_The task_: Below are the records; return every line from the one that contains "Task: Click the 0 value on the colorbar" to the last, exactly, skipping the pictures.

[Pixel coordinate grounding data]
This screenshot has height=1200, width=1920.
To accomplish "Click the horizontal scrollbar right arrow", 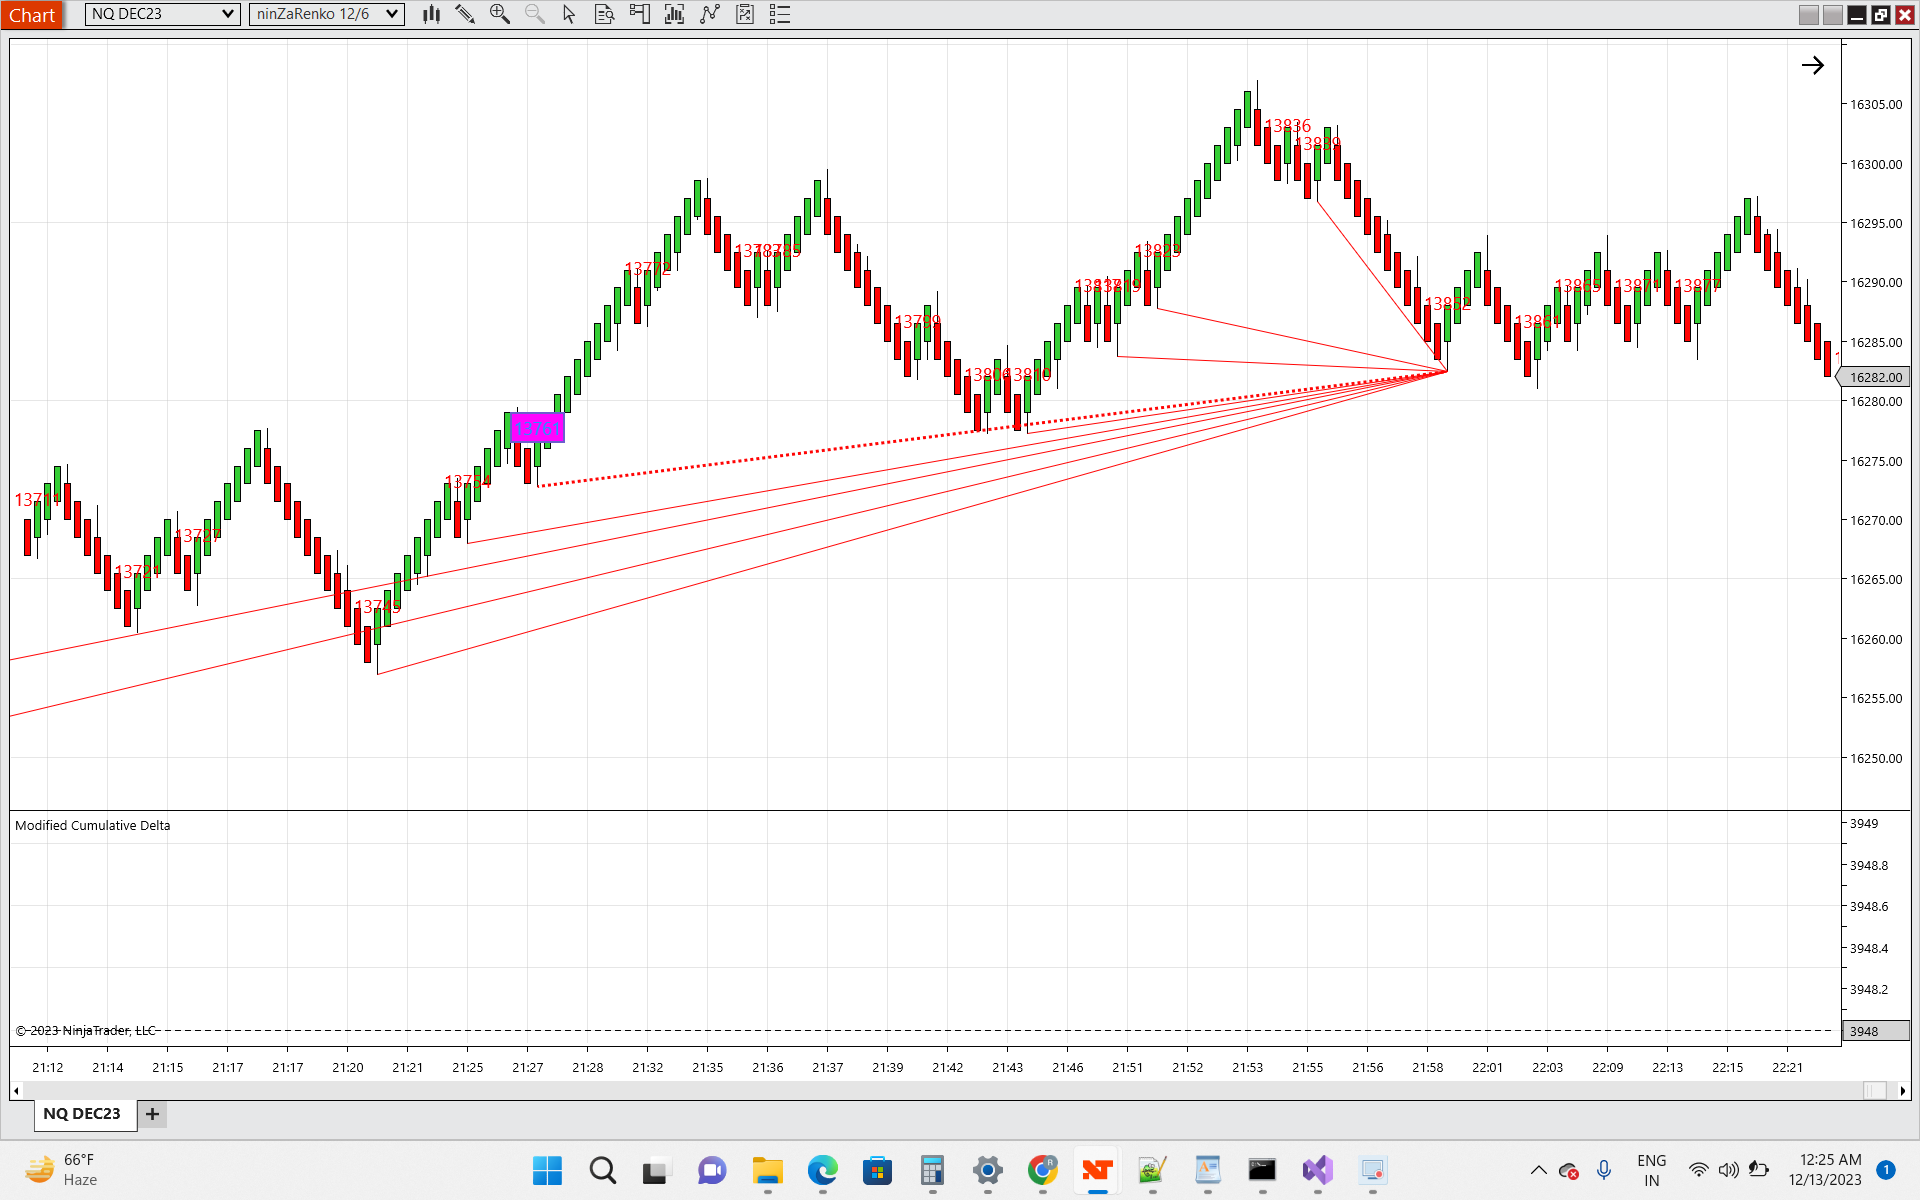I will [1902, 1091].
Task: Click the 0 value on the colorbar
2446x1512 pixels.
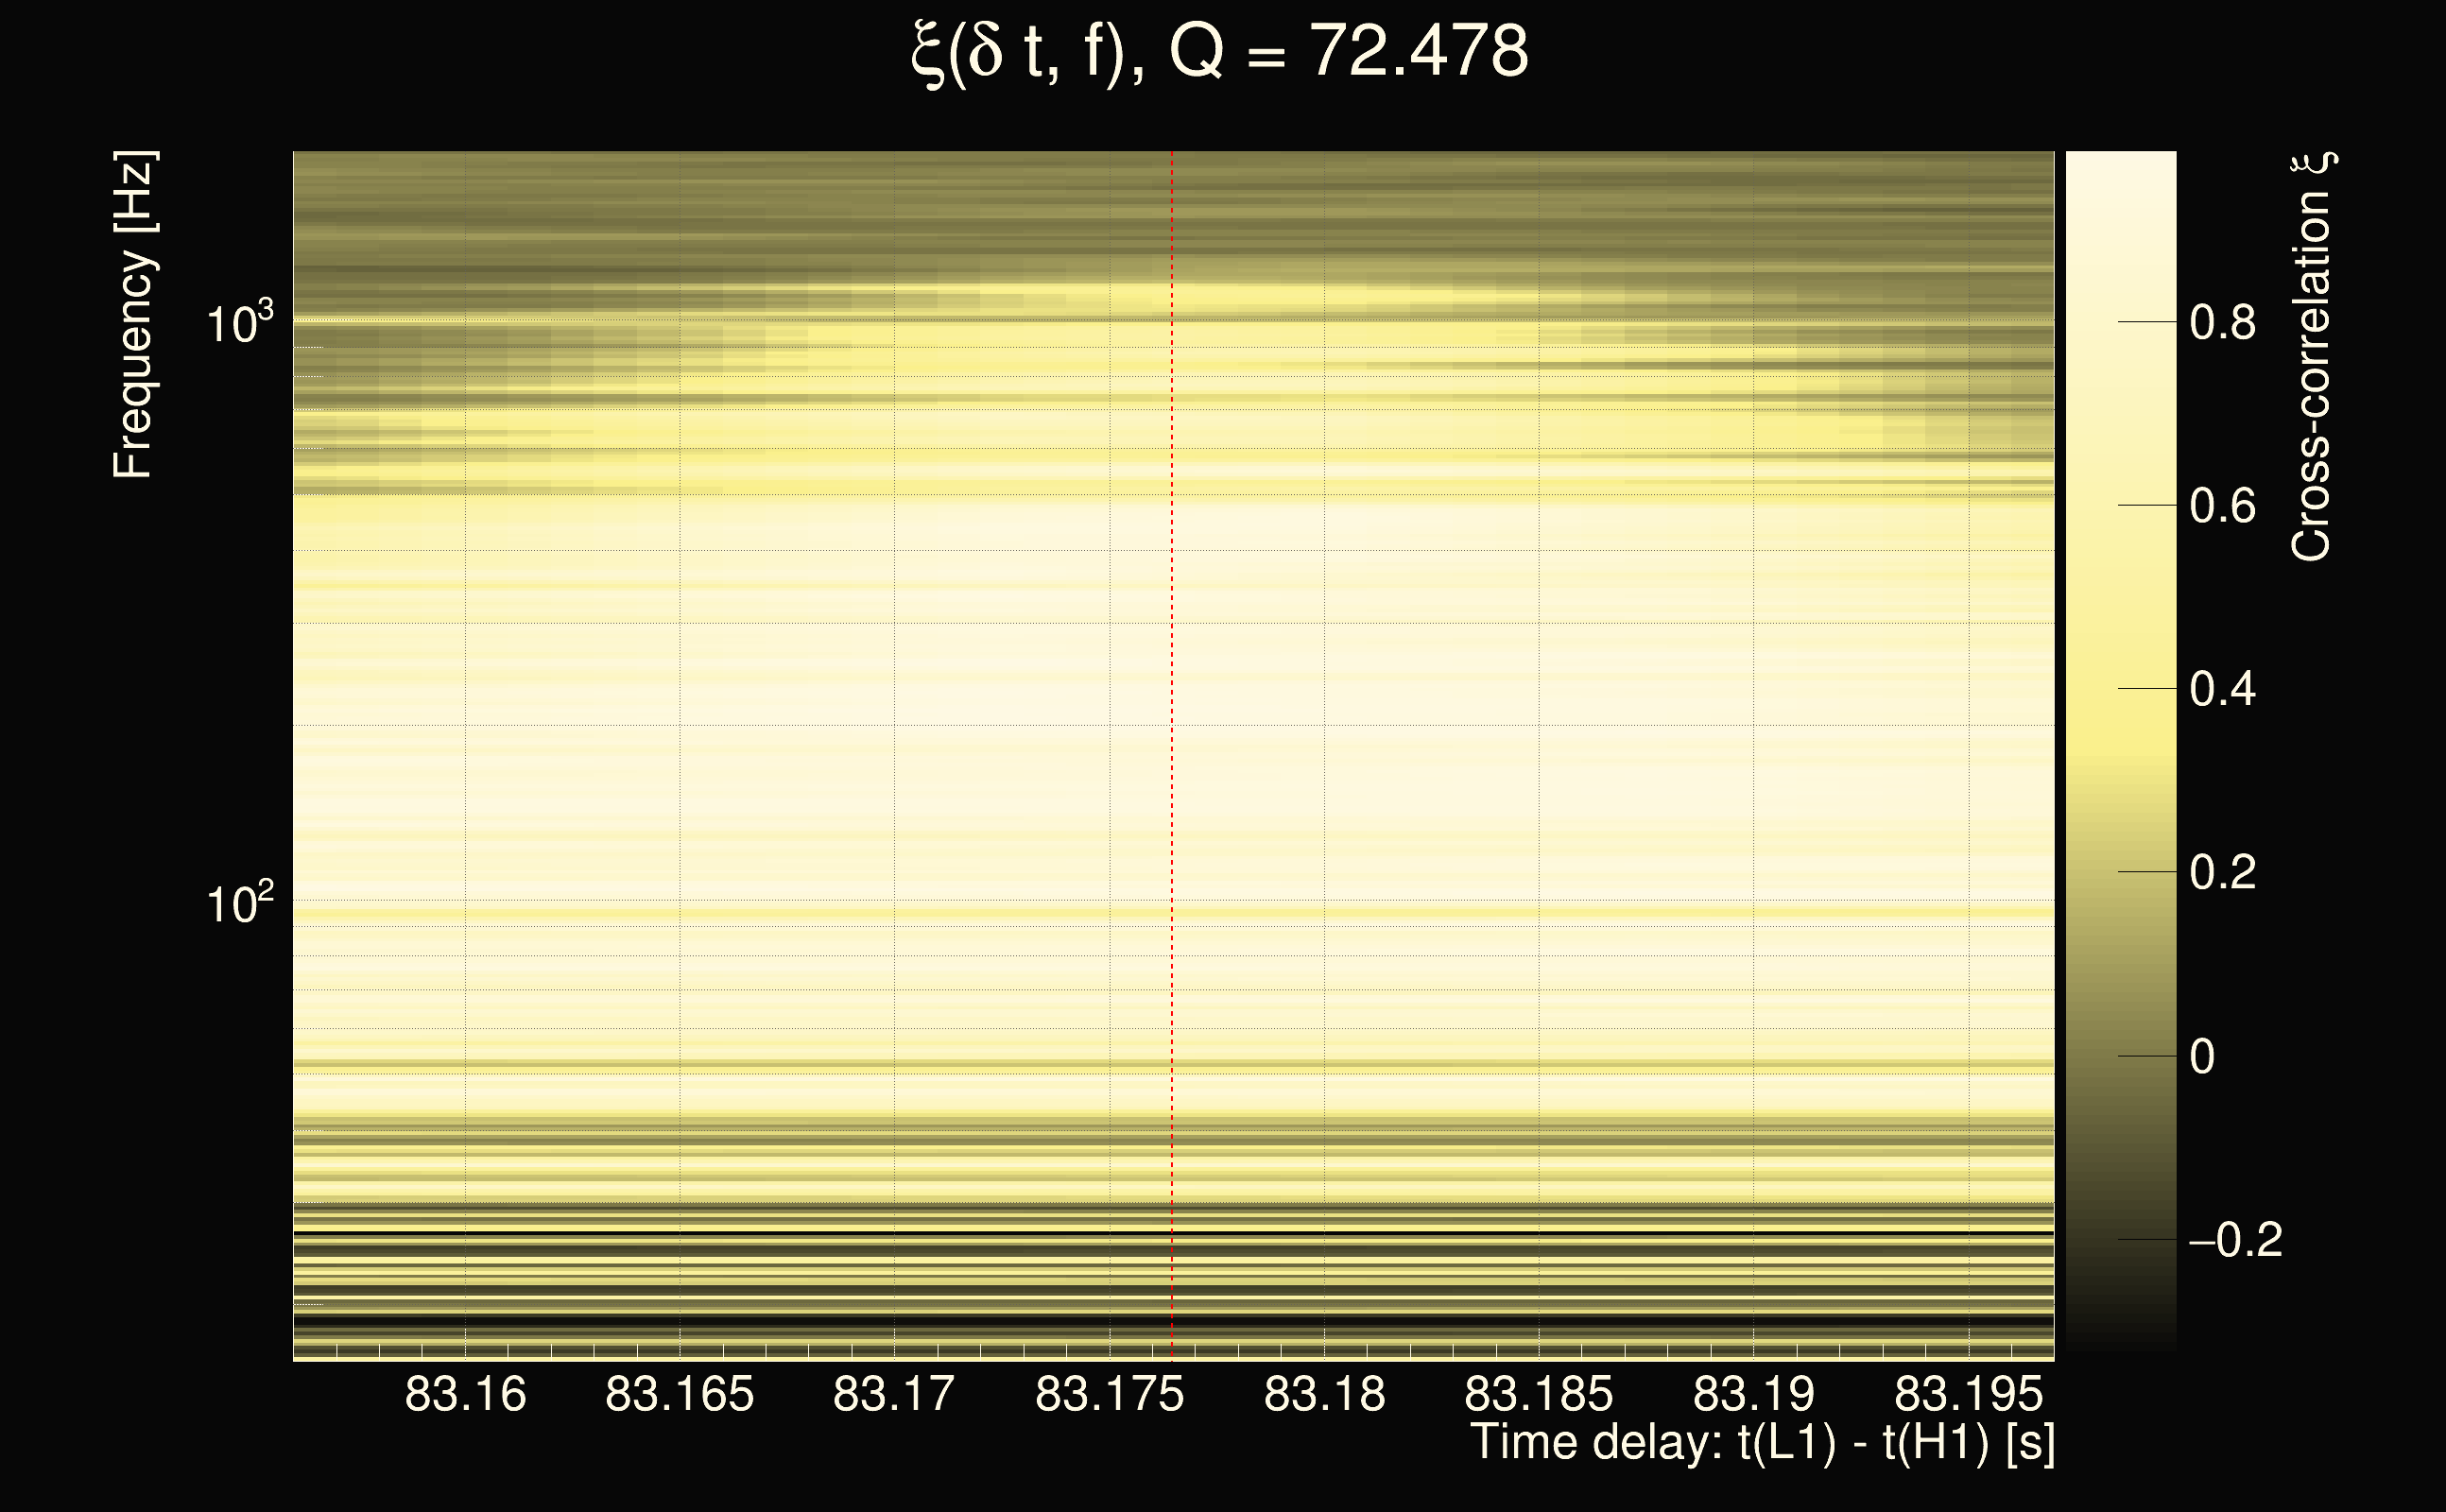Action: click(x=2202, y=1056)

_Exercise solution_:
Task: Click the 0 value on the colorbar
2446x1512 pixels.
Action: click(x=2202, y=1056)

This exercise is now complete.